Recorded data ▸
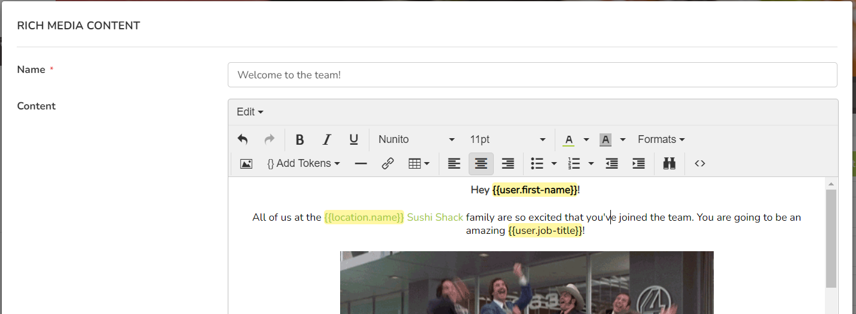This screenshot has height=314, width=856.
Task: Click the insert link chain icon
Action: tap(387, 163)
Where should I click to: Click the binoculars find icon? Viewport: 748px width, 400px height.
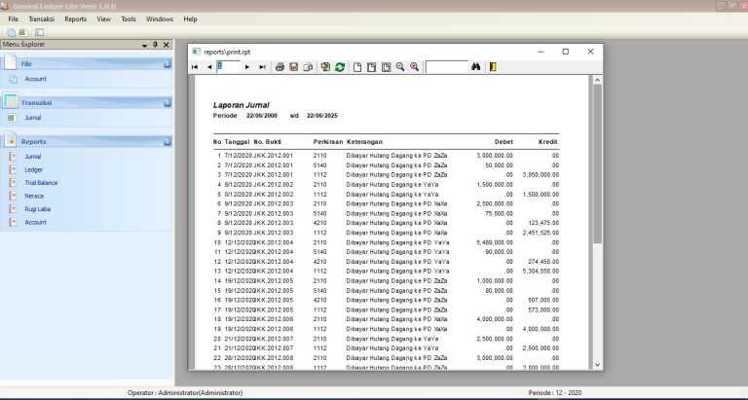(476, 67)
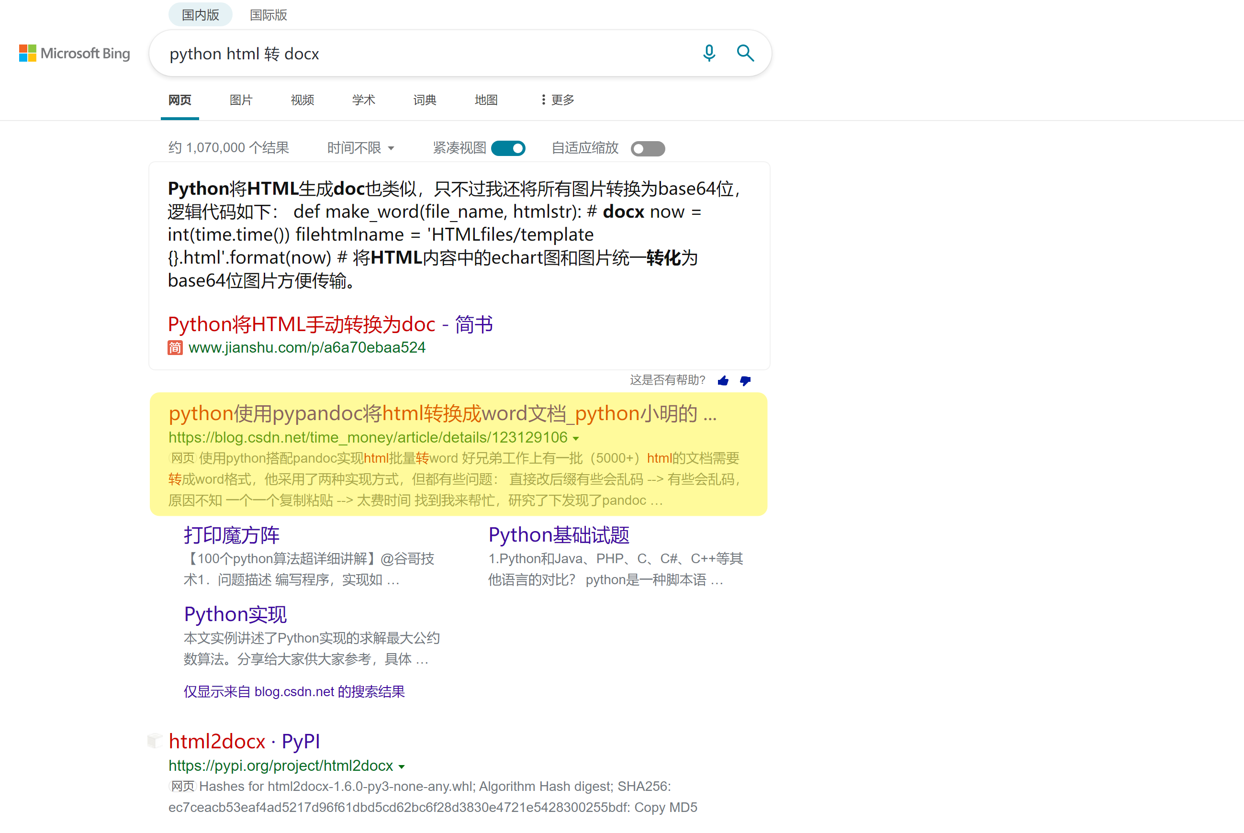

Directions ▸ Rewrite the data above, changing "binoculars" to "magnifying glass" and leaving everything else the same. Don't include the pictures.

Response to the exercise ▸
This screenshot has height=314, width=856.
Task: Click the insert link chain icon
Action: tap(387, 163)
Where should I click to: Click the magnifying glass find icon? Viewport: 748px width, 400px height.
(476, 67)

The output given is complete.